::: Text block :::

Letter 50 To The Countess Of Ailesbury.  Arlington Street, Dec. 20, 1772. (page 74)

Indeed, Madam, I want you and Mr. Conway in town.  Christmas has dispersed all my company, and left nothing but a loo-party or two.  If all the fine days were not gone out of town, too, I should take the air in a morning; but I am not yet nimble enough, like old Mrs. Nugent, to jump out of a postchaise into an assembly.

You have a woful taste, my lady, not to like Lord Gower’s bonmot.  I am almost too indignant to tell you of a most amusing book in six volumes, called “Histoire Philosophique et Politique du commerce des Deux Indes."(81) It tells one every thing in the world;—­how to make conquests, invasions, blunders, settlements, bankruptcies, fortunes, etc.; tells you the natural and historical history of all nations; talks commerce, navigation, tea, coffee, china, mines, salt, spices; of the Portuguese, English, French, Dutch, Danes, Spaniards, Arabs, caravans, Persians, Indians, of Louis XIV. and the King of Prussia; of La Bourdonnais, Dupleix, and Admiral Saunders; of rice, and women that dance naked; of camels, ginghams, and muslin; of millions of millions of livres, pounds, rupees, and cowries; of iron cables, and Circassian women; of Law and the Mississippi; and against all governments and religions.  This and every thing else is in the two first volumes.  I cannot conceive what is left for the four others.  And all is so mixed, that you learn forty new trades and fifty new histories in a single chapter.  There is spirit, wit, and clearness and, if there were but less avoirdupois weight in it, it would be the richest book in the world in materials—­but figures to me are so many ciphers, and only put me in mind of children that say, an hundred hundred hundred millions.  However, it has made me learned enough to talk about Mr. Sykes and the Secret Committee,(82) which is all that any body talks of at present, and yet Mademoiselle Heinel(83) is arrived.  This is all I know, and a great deal too, considering I know nothing, and yet, were there either truth or lies, I should know them; for one hears every thing in a sick room.  Good night both!

::: Given information :::

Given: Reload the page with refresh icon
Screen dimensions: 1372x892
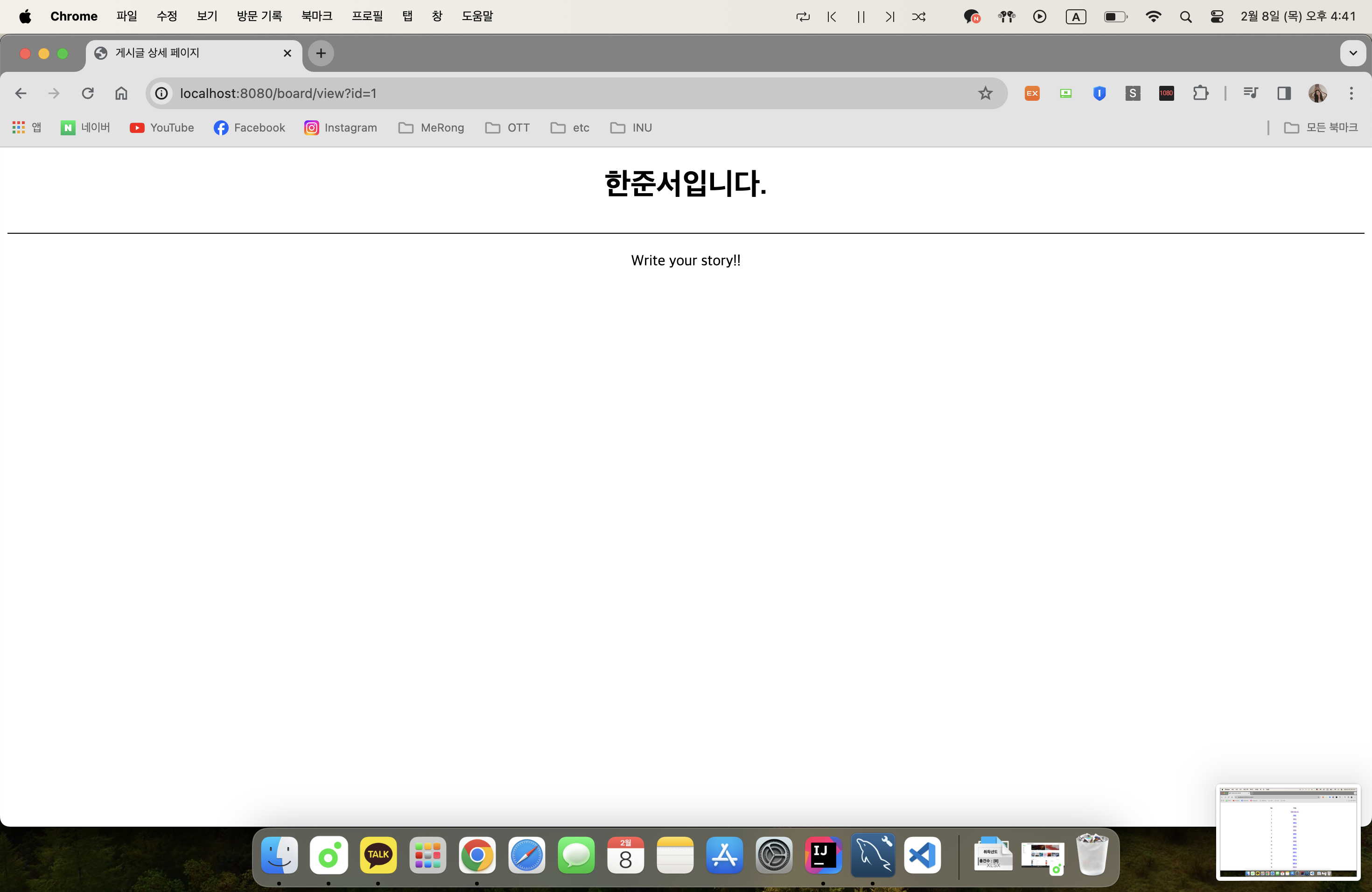Looking at the screenshot, I should click(88, 93).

:::

## Directions
(a) In the letter to the Countess of Ailesbury, how many volumes does the book on the commerce of the two Indies have?
(b) Rewrite the part of the letter to the Countess of Ailesbury starting at "Indeed, Madam, I" and ending at "into an assembly.", putting "card party" in place of "loo-party".

## Expected results
(a) Six volumes.

(b)
Indeed, Madam, I want you and Mr. Conway in town.  Christmas has dispersed all my company, and left nothing but a card party or two.  If all the fine days were not gone out of town, too, I should take the air in a morning; but I am not yet nimble enough, like old Mrs. Nugent, to jump out of a postchaise into an assembly.